Шаров исторически точен по всем статьям. Толстой восхищался Николаем Федоровым как упрямым, прямодушным аскетом, но не как мыслителем. Группировки экстатичных провидцев эпохи символизма были крайне ненадежны в качестве политических кадров. Что же касается мысли, то здесь Толстой обладал собственной системой. У других он «съедал» только то, что могло дать пищу его собственному чувству Истины. При этом отказ Толстого в свое последнее десятилетие возглавить какую-либо оппозиционную группу следует из его философского персонализма, за который Федоров критиковал Толстого, упрекая его в нарциссизме и ненаучности. Толстой полагал, что его слово способно указать путь индивидуальному сознанию. Требовалось только умение видеть – тех, кто им обладал, не нужно было ни организовывать, ни обучать.

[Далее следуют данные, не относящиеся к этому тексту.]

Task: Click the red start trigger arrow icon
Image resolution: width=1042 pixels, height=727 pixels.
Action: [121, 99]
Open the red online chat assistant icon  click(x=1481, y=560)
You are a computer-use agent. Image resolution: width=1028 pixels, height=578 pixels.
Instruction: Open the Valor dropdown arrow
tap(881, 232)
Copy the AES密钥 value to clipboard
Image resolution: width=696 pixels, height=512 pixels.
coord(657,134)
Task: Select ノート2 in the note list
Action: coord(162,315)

Интеллектуальные сюжеты, связанные с Толстым в романе «До и во время», позволяют выйти на целый ряд излюбленных тем Шарова. Первая тема – опасность манипулирования общим прошлым вследствие чьей-то индивидуальной перемены во взглядах или предпочтениях. Вторая – неизбежность эгоизма и бездушия в ситуации радикального идеологического перелома, который всегда может закончиться одинаково праведным служением как добру, так и злу. Третья тема – раздвоенность и одновременно соперничество между ребенком и учеником; иначе говоря, между органическим бытием и культурным воздействием. Деторождение и ученичество необыкновенно тесно переплетены между собой, как демонстрируют продленные жизни Жермены де Сталь, Федорова и Толстого. Шаров формулирует: «Подобно многим учителям Толстой – жертва учеников, но породил их он сам»50
. Для Шарова рождение и дети находятся в хрупкой, наивной, но и благословенной зоне. Детству противопоставляется учение, сопряженное с огромным риском и соседствующее с терроризмом, тиранией и безумием. Остановимся отдельно на этой непростой оппозиции.Шаров – исследователь форм веры в России, как прослеживаемых в истории реальных сообществ, так и оставшихся лишь игрой ума. В его топографии богоискательства коммуна толстовцев в целом относится к положительным ролевым моделям. Как историк русских религиозных сект Шаров рано стал интересоваться этими коммунами – «с юности», как сообщает его жена. Есть даже соблазн предположить (у нас нет тому фактических подтверждений), что шаровская версия Ново-Иерусалимского монастыря под Москвой, где в XVII веке разворачивается криптосотериологический сюжет «Репетиций», была вдохновлена толстовской коммуной Новый Иерусалим, процветавшей в середине 1920‐х годов. (В полном согласии с шаровской парадигмой этот зажиточный коллектив толстовцев был насильственно принят в колхоз, после чего самые стойкие приверженцы учения пошли под суд и попали в ГУЛАГ51
.) Во всяком случае, Алешин знакомый Кочин в романе «До и во время» был высокого мнения о толстовских адептах: «Все равно, – говорил он, – лучше людей, чем ученики Толстого, я в жизни не встречал…» (ДВВ 42). Алеша в связи с этим рассуждает: «возможно, большевики решились на коллективизацию, глядя на такие процветающие, такие изобильные толстовские коммуны» (ДВВ 55)52.Толстовцы, следовательно, – образцово-показательные сектанты, но и они совершили акт насилия над «обычной человеческой природой»53
, почти так же, как и их предводитель в масштабах своей личной биографии. Толстовцы настаивают на перерождении, на новом начале с чистого листа, на освобождении от скверны (и на осуждении той жизни, которая приводит к погружению в эту скверну) – при сохранении знания об одном лишь добре. И как «перерожденные люди» они сами порождают объединения утопистов, из которых одни исполнены воодушевления и человечны (вроде населения тех подвергшихся гонениям коммун), а другие исполнены воодушевления и готовы к бесчеловечному насилию, как большевики, к которым сам Толстой питал отвращение. Этот этический парадокс почти дословно воспроизводится в формулировках из «Воскрешения Лазаря».